O coordenador do TCE admite que o acúmulo de funções, em alguns casos, decorre da ausência de mecanismos para as prefeituras checarem dados dos contratados. “A prefeitura não tem como verificar vínculo desses servidores em outros locais, mediante um cadastro nacional ou estadual. Agora, tem o seguinte, se você é contratado para fazer 40 horas e tem outro emprego que também é de 40 horas, alguém não está fiscalizando”, disse.
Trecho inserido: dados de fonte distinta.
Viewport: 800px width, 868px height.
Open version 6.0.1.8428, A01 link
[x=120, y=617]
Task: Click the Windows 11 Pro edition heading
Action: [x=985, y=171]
Ele ressalta a falta de um controle de ponto eletrônico, por exemplo. Os velhos cadernos de ponto, com anotações manuais, ainda persistem em imperar.
Méritos à tecnologia
Dos benefícios trazidos pela tecnologia, a capacidade de cruzar dados é um dos mais interessantes, especialmente para quem trabalha com fiscalização. É com isso que atua o Robô Auditor, o “queridinho” da vez no TCE-PE. Esse programa, que tem status de funcionário padrão na Casa, foi o responsável por executar uma vistoria no cadastro de mais de 280 servidores ativos identificando os acúmulos ilegais de cargos. “Todo mês, ele aperta um botão, dá uma planilha de resultados e gera os ofícios para as prefeituras, que já saem assinados e são enviados eletronicamente”, relatou Rômulo Lins, brincando que só faltava colocar ao programa, envelopar os ofícios.
Rômulo Lins atribui problemas nas folhas de pagamento à falta de controle interno dos órgãosFoto: | Annaclarice Almeida/DP/D.A Press |
Quando o assunto é a folha de pagamento de prefeituras e câmaras municipais, sobram casos no mínimo estranhos de irregularidades. Auditores do Tribunal de Contas de Pernambuco decidiram fazer uma “reunião” de situações ilegais ou incomuns verificadas em prestação de contas dos anos de 2009 e 2010 e foram encontrados desde servidores com CPFs zerados ou pagamento a pessoas falecidas até contratações de médicos sem registro profissional e vereadores que também recebiam como funcionários do Executivo.
A presença de servidores com endereço fixo em outros estados também foi frenquente. Chama o fato de, na maioria das vezes, eles sequer fazerem fronteira com Pernambuco, a exemplo de uma prefeitura do Sertão onde foram registradas 83 ocorrências do tipo. Outro Executivo, este do Agreste, possuía 14 funcionários com residência em São Paulo. Ainda nessa mesma cidade, um médico, que seria morador de Alagoas, chegou a receber R$ 127 mil em um ano. Outros estados a abrigar funcionários públicos de Pernambuco são Tocantins, Rio de Janeiro e Minas Gerais. Entre os cargos ocupados estavam, ainda, os de professor, gari, pedreiro, motorista e vigilante.
Contratações de menores de 18 anos também estiveram presentes nessa coletânea do TCE. Ao mesmo tempo, foi comum servidores com mais de 70 anos ainda ativos, mesmo a legislação do funcionalismo público determinando aposentadoria compulsória com essa idade. Somente uma cidade apresentou 26 pessoas em tal situação, entre os quais, professores, auxiliares de serviços gerais e até vigilantes. Outra, que tinha um servidor ativo com 80 anos, respondeu ao TCE que o funcionário estava em “plenas condições para o exercício da função”. Uma terceira, cujo contratado tinha mais de 90 anos, não respondeu às indagações do tribunal.
Em cada uma dessas cidades, foram abertas auditorias especiais que se transformaram em mais de 300 processos. Dos 89 julgados, conforme relatório inicial, resultaram 47 contas consideradas irregulares. Nos demais casos, houve aplicação de multas e recomendações. A reportagem optou por omitir o nome das prefeituras, dada a impossibilidade de checar a situação atual, visto que em muitas delas houve mudança de gestão.